Transformez la colonne en un nouveau tube de collecte pour deux minutes de centrifugation à vitesse maximale. Enfin, chargez les échantillons sur un gel d’agarose à 0,8%. Le gel d’agarose avec les résultats du titrage PCR a démontré que la plupart des bibliothèques nécessitent cinq à huit cycles d’amplification finale de la PCR.
La digestion cellulaire de la bibliothèque finale de PCR amplifiée, observée par des fragments plus petits sur un gel d’agarose, confirme la présence de jonctions de ligature appropriées et sert de contrôle de qualité avant le séquençage. Après séquençage, les données cartographiées ont montré que la combinaison de DpnII et de DdeI augmente considérablement les contacts à courte portée, comme l’ajout de DSG à la réticulation conventionnelle du formaldéhyde. Un signal amélioré a également pu être observé à de longues et courtes distances directement à partir de matrices d’interaction 2D.

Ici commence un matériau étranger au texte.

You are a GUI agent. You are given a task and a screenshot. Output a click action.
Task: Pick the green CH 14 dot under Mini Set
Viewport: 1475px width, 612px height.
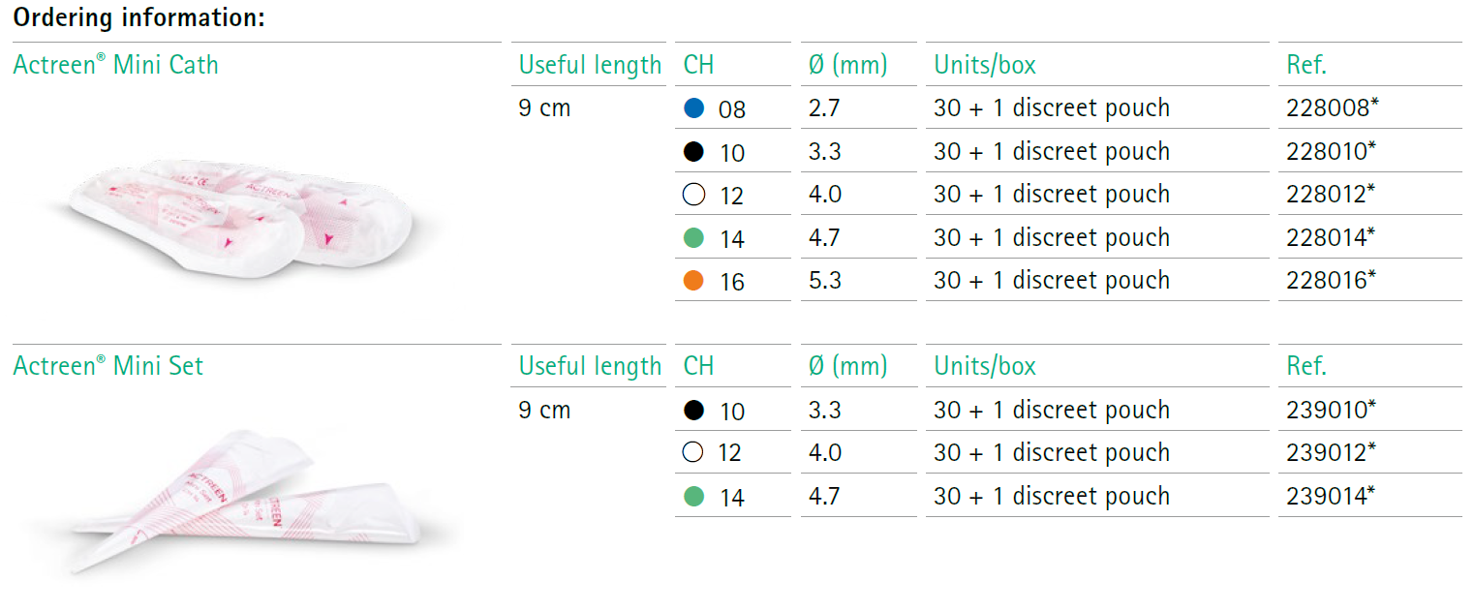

Les signaux compartimentés sont CRISPR à longue distance et les points formés par les boucles de chromatine sont plus importants à courte distance. En plus du formaldéhyde, la réticulation avec le DSG diminue les ligatures aléatoires, améliorant ainsi la couverture relative dans le cis. Il est important de ne pas perdre de cellules pendant et après la réticulation.
Les granulés cellulaires peuvent être lâches ou invisibles, et les cellules peuvent adhérer aux extrémités des pipettes dans certains tampons.